Introduction/Motivation

Do you know how a plane flies? Believe it or not, it is all because of the unique shape of the airplane's wings. Bernoulli's principle states that as the speed of a moving fluid increases, the pressure within the fluid decreases. As the plane flies, the air traveling over and under its wing is considered a fluid. The wings of the plane are designed so that the top of the wing is curved while the bottom of the wing is flat. This creates a longer distance for the air on top of the wing to travel than the air on the bottom of the wing. Since the air on top and bottom of the wing must travel from the front of the wing to the back of the wing at the same time, the air on top of the wing must travel faster to make up for the longer distance traveled. Now applying Bernoulli's principle, because the air on top of the wing is traveling faster, it decreases the pressure on top of the wing. Because there is a lower pressure on top of the wing and a higher pressure on bottom of the wing, it creates an unequal force on the wing causing it to lift, thus allowing the plane to fly.

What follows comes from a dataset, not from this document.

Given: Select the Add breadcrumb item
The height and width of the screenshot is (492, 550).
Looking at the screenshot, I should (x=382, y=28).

In today's activity, you will apply this mechanism of flight to designing tetrahedral kites. Working in teams of four, you will build a tetrahedral kite following a specific set of instructions and using specific provided materials. You will use basic processes found in many manufacturing systems - cutting, shaping, forming, conditioning, assembling, joining, finishing, and quality control - to manufacture a complete tetrahedral kite within a given time frame. Pay attention to your team's efficiency, the quality of the finished kite and the time limit. Testing of the kites is simple, we will time how long it stays in flight.

A tetrahedral kite flying in the air.
A tetrahedral kite flying in the air.
copyright
Copyright © http://i.ytimg.com/vi/WMCi321eyLA/maxresdefault.jpg

Vocabulary/Definitions

drag: A frictional force acting on a body (as an airplane) moving through a fluid (as air) parallel and opposite to the direction of motion.

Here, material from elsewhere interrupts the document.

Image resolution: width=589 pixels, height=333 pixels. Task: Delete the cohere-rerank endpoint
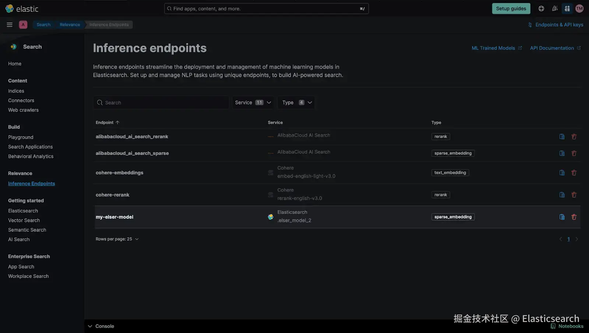pos(574,195)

gravity: A force of attraction between two objects due to the mass of the objects and the distance separating them.

industrial engineering: A branch of engineering dealing with the optimization of complex processes or systems. It is concerned with the development, improvement, implementation and evaluation of integrated system. The term originally applied to manufacturing, but has grown to encompass any methodical or quantitative approach to being efficient in how a process, system or organization operates.

lift: The component of the total aerodynamic force acting on an airplane or airfoil that is perpendicular to the relative wind and that for an airplane constitutes the upward force that opposes the pull of gravity.

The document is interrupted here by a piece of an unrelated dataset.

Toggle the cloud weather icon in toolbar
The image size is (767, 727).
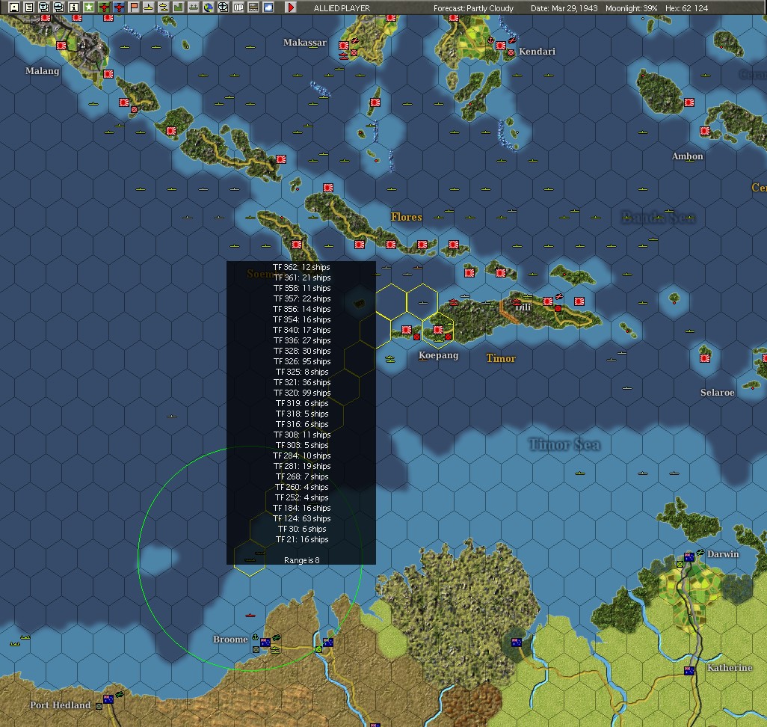[x=268, y=7]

relative wind: The airflow produced by the aircraft moving through the air. The relative wind is in a direction parallel with and opposite to the direction of flight.

tension: Two pulling forces directly opposing each other that stretch an object. Tension in the string keeps a kite from flying away.

Procedure

Background

Newton's third law of action and reaction states that for every action there is an equal and opposite reaction.

Bernoulli's theorem states that as air passes below a wing, air also passes above it. The air on the top of the wing moves a longer distance over the curved surface of the wing, thus it moves faster reducing the pressure above the wing. The air below the wing moves more slowly causing the air pressure below the wing to be larger than the pressure above the wing. It is the change in relative pressures above and below the kite that allows the kite to lift.

Photo shows a tetrahedral kite, three rows of triangular pieces shaped into joined pyramid-shapes.
Figure 1: Example of tetrahedral kite.
copyright
Copyright © http://www.geocities.com/duyvis2001/gallery2.html

Kites were the first flying devices ever made by humans. The word "kite" comes from a bird in the hawk family known for its grace in the air. Kites come in a wide variety of shapes and sizes and have been used for many purposes throughout history, although today, kite flying is done largely for recreation. See Figure 1 for an example of a tetrahedral kite, the type that students will be manufacturing in the activity.

Recommended Resources:

http://easyweb.easynet.co.uk/~s.stapleton/kites/build.html

http://www.asahi-net.or.jp/~et3m-tkkw/history-table.html

http://www.intellicast.com/KITEcast/Windandkites/

http://www.skratch-pad.com/kites/fly.html

Preparation

  • Gather materials.
  • Make copies of the Kite Template & Instructions.

With the Students

Phase 1: Making Pyramids

  1. Obtain six straws, measure and cut a 72" (182.88 cm) long piece of kite string. Thread 4 straws on the kite string. Hold on to the ends. Keep approximately 3" (7.62) of string towards end A.
  2. Arrange the straws onto a diamond shape and use the pipe cleaner "needle" to feed the string through the starter straw, so that it comes out between straw 1 and straw 2.
  3. Add the fifth straw and place it across the center of the diamond.
  4. Feed the "needle" back through the third straw so that it comes out between straw 2 and 3.
  5. Add the sixth straw. Pull up the straws so that a triangle is formed. Tie it off so that your triangles form a stable pyramid shape. Now, using steps 1-5 make 9 more pyramids!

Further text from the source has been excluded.